### Exercise prompt
Scan the entries below for the word "agent", then copy each line that holds it.

** Materials provided follows **

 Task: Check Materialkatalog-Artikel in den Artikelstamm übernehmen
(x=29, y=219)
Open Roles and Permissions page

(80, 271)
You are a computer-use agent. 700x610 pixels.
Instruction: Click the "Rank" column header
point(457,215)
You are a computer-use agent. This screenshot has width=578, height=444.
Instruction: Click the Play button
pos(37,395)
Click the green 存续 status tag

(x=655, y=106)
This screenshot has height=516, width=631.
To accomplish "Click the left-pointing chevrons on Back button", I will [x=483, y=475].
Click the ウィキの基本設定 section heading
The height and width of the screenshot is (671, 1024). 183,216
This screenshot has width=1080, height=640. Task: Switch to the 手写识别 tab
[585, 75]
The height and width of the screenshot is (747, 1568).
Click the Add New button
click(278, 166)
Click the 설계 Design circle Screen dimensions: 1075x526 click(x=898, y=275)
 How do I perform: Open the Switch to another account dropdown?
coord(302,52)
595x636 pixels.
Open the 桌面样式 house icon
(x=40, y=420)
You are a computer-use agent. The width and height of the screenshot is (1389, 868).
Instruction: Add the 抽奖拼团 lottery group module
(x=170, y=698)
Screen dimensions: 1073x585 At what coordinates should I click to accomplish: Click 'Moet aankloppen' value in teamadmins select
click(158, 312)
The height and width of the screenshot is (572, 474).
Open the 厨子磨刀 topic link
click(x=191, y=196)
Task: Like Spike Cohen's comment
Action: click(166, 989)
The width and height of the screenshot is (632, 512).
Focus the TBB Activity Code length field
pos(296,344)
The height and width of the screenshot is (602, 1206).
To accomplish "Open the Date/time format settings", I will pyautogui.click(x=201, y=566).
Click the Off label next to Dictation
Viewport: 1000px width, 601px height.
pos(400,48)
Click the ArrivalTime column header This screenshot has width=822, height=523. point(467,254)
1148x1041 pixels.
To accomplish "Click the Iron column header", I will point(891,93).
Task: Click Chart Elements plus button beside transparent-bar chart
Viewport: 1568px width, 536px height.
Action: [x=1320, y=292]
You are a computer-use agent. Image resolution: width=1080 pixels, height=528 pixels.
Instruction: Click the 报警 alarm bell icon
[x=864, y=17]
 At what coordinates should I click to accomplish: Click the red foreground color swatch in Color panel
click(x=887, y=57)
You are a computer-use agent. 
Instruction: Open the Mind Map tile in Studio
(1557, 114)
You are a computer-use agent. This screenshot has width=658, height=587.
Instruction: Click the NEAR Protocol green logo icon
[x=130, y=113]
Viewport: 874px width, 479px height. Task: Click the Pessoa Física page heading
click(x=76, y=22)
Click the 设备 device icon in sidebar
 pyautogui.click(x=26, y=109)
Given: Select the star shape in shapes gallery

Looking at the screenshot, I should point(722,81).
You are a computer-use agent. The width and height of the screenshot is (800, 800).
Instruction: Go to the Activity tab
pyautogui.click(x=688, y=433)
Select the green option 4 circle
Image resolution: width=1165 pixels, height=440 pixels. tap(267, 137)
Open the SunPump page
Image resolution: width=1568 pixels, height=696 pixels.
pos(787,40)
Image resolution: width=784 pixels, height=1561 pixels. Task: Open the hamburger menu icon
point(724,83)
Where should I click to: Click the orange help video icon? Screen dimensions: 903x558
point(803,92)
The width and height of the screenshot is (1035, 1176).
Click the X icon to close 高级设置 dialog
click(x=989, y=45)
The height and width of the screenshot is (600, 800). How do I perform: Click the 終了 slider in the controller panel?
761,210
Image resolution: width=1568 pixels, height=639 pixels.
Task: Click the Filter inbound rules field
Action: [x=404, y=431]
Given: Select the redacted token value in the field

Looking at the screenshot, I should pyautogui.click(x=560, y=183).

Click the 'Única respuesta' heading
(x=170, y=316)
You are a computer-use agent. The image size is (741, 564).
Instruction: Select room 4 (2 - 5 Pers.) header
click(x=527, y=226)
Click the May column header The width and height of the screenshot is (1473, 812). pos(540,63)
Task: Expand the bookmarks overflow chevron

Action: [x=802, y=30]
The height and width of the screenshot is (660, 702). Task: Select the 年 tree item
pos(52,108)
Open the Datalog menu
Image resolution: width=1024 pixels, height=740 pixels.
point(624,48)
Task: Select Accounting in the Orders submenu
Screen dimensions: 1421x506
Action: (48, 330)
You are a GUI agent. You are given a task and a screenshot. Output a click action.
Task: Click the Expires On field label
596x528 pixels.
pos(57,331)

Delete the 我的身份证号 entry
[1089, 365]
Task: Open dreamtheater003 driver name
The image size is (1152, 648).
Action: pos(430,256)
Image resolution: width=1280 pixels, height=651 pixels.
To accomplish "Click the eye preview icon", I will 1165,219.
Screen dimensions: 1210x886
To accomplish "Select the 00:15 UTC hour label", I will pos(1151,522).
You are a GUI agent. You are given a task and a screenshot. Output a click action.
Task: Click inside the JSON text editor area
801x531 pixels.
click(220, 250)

** End of Materials provided **

### Response area
You are a computer-use agent. 700x610 pixels.
You are a computer-use agent. This screenshot has width=578, height=444.
You are a computer-use agent. The width and height of the screenshot is (1389, 868).
You are a computer-use agent. Image resolution: width=1080 pixels, height=528 pixels.
You are a computer-use agent. 
You are a computer-use agent. This screenshot has width=658, height=587.
You are a computer-use agent. The width and height of the screenshot is (800, 800).
You are a computer-use agent. The image size is (741, 564).
You are a GUI agent. You are given a task and a screenshot. Output a click action.
You are a GUI agent. You are given a task and a screenshot. Output a click action.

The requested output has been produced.